[[ Data for analysis, beginning ]]

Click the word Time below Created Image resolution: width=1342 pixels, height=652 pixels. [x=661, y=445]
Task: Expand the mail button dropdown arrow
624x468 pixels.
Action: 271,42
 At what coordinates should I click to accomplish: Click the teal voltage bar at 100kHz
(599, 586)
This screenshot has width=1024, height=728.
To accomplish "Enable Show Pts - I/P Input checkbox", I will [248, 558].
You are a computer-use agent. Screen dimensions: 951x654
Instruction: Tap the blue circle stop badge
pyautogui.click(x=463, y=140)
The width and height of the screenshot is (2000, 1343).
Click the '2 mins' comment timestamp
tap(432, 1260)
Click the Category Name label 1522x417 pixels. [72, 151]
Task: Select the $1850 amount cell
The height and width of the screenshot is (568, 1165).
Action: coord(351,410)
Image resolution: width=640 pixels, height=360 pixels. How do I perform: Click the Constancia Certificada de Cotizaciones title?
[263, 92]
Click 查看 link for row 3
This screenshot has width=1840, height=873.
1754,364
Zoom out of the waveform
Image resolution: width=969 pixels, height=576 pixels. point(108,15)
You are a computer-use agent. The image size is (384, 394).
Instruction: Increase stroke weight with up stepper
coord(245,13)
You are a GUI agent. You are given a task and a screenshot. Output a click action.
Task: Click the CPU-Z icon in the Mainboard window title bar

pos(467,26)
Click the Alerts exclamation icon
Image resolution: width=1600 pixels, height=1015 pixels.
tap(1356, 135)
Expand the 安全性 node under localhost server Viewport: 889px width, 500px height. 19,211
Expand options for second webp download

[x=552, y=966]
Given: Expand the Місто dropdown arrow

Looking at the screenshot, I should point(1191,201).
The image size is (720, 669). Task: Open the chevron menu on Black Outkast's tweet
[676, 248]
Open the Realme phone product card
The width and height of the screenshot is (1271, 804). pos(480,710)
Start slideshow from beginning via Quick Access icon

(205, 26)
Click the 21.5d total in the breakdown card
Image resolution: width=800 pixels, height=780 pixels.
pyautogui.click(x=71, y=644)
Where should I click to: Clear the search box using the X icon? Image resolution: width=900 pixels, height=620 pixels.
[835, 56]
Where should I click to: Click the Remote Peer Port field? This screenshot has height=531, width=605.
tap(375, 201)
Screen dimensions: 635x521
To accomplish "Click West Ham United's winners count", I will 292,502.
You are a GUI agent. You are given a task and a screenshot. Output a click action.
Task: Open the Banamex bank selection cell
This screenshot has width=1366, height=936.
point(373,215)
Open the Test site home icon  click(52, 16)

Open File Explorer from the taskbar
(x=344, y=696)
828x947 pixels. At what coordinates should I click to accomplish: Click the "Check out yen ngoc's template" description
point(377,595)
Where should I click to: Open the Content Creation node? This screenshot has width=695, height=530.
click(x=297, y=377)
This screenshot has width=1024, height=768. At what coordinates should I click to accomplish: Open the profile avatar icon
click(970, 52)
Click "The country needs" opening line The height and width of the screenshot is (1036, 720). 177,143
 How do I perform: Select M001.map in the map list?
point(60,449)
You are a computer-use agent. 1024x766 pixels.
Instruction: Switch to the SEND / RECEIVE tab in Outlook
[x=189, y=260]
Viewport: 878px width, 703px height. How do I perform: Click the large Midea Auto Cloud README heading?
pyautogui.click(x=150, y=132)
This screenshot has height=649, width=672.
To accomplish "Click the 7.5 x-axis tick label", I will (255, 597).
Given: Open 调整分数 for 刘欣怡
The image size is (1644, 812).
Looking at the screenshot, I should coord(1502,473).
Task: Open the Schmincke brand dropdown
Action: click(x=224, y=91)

[[ Data for analysis, end ]]

[Prompt] All the lines above must appear again in the answer, word for word.

[Output of the task]
Click the word Time below Created Image resolution: width=1342 pixels, height=652 pixels. [x=661, y=445]
Task: Expand the mail button dropdown arrow
624x468 pixels.
Action: 271,42
 At what coordinates should I click to accomplish: Click the teal voltage bar at 100kHz
(599, 586)
This screenshot has width=1024, height=728.
To accomplish "Enable Show Pts - I/P Input checkbox", I will [248, 558].
You are a computer-use agent. Screen dimensions: 951x654
Instruction: Tap the blue circle stop badge
pyautogui.click(x=463, y=140)
The width and height of the screenshot is (2000, 1343).
Click the '2 mins' comment timestamp
tap(432, 1260)
Click the Category Name label 1522x417 pixels. [72, 151]
Task: Select the $1850 amount cell
The height and width of the screenshot is (568, 1165).
Action: coord(351,410)
Image resolution: width=640 pixels, height=360 pixels. How do I perform: Click the Constancia Certificada de Cotizaciones title?
[263, 92]
Click 查看 link for row 3
This screenshot has width=1840, height=873.
1754,364
Zoom out of the waveform
Image resolution: width=969 pixels, height=576 pixels. point(108,15)
You are a computer-use agent. The image size is (384, 394).
Instruction: Increase stroke weight with up stepper
coord(245,13)
You are a GUI agent. You are given a task and a screenshot. Output a click action.
Task: Click the CPU-Z icon in the Mainboard window title bar

pos(467,26)
Click the Alerts exclamation icon
Image resolution: width=1600 pixels, height=1015 pixels.
tap(1356, 135)
Expand the 安全性 node under localhost server Viewport: 889px width, 500px height. 19,211
Expand options for second webp download

[x=552, y=966]
Given: Expand the Місто dropdown arrow

Looking at the screenshot, I should point(1191,201).
The image size is (720, 669). Task: Open the chevron menu on Black Outkast's tweet
[676, 248]
Open the Realme phone product card
The width and height of the screenshot is (1271, 804). pos(480,710)
Start slideshow from beginning via Quick Access icon

(205, 26)
Click the 21.5d total in the breakdown card
Image resolution: width=800 pixels, height=780 pixels.
pyautogui.click(x=71, y=644)
Where should I click to: Clear the search box using the X icon? Image resolution: width=900 pixels, height=620 pixels.
[835, 56]
Where should I click to: Click the Remote Peer Port field? This screenshot has height=531, width=605.
tap(375, 201)
Screen dimensions: 635x521
To accomplish "Click West Ham United's winners count", I will 292,502.
You are a GUI agent. You are given a task and a screenshot. Output a click action.
Task: Open the Banamex bank selection cell
This screenshot has width=1366, height=936.
point(373,215)
Open the Test site home icon  click(52, 16)

Open File Explorer from the taskbar
(x=344, y=696)
828x947 pixels. At what coordinates should I click to accomplish: Click the "Check out yen ngoc's template" description
point(377,595)
Where should I click to: Open the Content Creation node? This screenshot has width=695, height=530.
click(x=297, y=377)
This screenshot has width=1024, height=768. At what coordinates should I click to accomplish: Open the profile avatar icon
click(970, 52)
Click "The country needs" opening line The height and width of the screenshot is (1036, 720). 177,143
 How do I perform: Select M001.map in the map list?
point(60,449)
You are a computer-use agent. 1024x766 pixels.
Instruction: Switch to the SEND / RECEIVE tab in Outlook
[x=189, y=260]
Viewport: 878px width, 703px height. How do I perform: Click the large Midea Auto Cloud README heading?
pyautogui.click(x=150, y=132)
This screenshot has height=649, width=672.
To accomplish "Click the 7.5 x-axis tick label", I will (255, 597).
Given: Open 调整分数 for 刘欣怡
The image size is (1644, 812).
Looking at the screenshot, I should coord(1502,473).
Task: Open the Schmincke brand dropdown
Action: click(x=224, y=91)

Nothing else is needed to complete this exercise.